The blacksmith shop was located at 202 Riverview Drive in the 1960s, according to a Poplar Bluff City Directory.

Flipping through the album, Webb finds photos of the train stations, hotels, churches and businesses from the early years of horse and buggy days to the 1970s.

The collection includes “pictures of the depot, even the Frisco depot,” which serves as the community’s railroad museum today, Webb said.

Pointing to a card featuring the city light and water plant, Webb said, “I remember that when I was a kid.”

Others bring to mind “the old Frisco bridge. Here’s one of the Black River bridge when it was new,” Webb said.

Webb spotted a card featuring the railroad’s YMCA.

“I remember that building very well and the stairway,” said Webb, referring to the original grand staircase leading from the depot to North Main Street.

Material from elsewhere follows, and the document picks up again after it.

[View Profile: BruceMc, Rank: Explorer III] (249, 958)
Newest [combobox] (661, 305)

Hotels were abundant downtown.

Webb said, “I never heard of the Queen Hotel.”

Other hotels no longer in existence include the Quinn, Dunn and Crown.

“This is definitely a hotel I never heard of, the Givens,” but the card boasts “every room with air conditioning.”

“There are so many neat pictures,” Webb said, pointing to one featuring the Dalton Adding Machine Company, which also housed the International Shoe Company and the box factory. Today, the dog park is located on the site by the Black River.

Dalton is James Lewis Dalton, known as the inventor, the patentee and marketer of the adding machine. The Daltons’ home on North Main Street is the Margaret Harwell Art Museum.

Also creating fond memories is a card of the Rodgers Theatre, taken in its early days.

Some cards appear to have been printed before the 1927 tornado, which destroyed much of downtown.

Businesses and restaurants along Highway 67 appear on some cards.

Webb recalls, “my sister’s first job was as a cook. Her first paycheck, she gave to my family, which paid the mortgage off on our house. It’s a neat story.”

While reminiscing about the restaurants, Webb said, “my mom was a cook. She worked for Edward Brothers at the little Hickory House Jr., which sat across from Doctors Hospital.”

Webb’s mother worked for Brothers, also known as “Redbird,” for 20 years at different places.

“He bought a place called Pepe’s House of Pizza. My dad died when I was 12. So my mom put me to work washing dishes at the restaurant to keep me off the streets. I worked for 50 cents an hour. He was very nice to let mom bring me to work with her, because that kept me busy and gave me a little bit of money.”

Webb worked for Pioneer Seed Corn Co. in Iowa from 1974 and 2014. After retiring, he worked as a coach for the Special Olympics before returning to Southeast Missouri.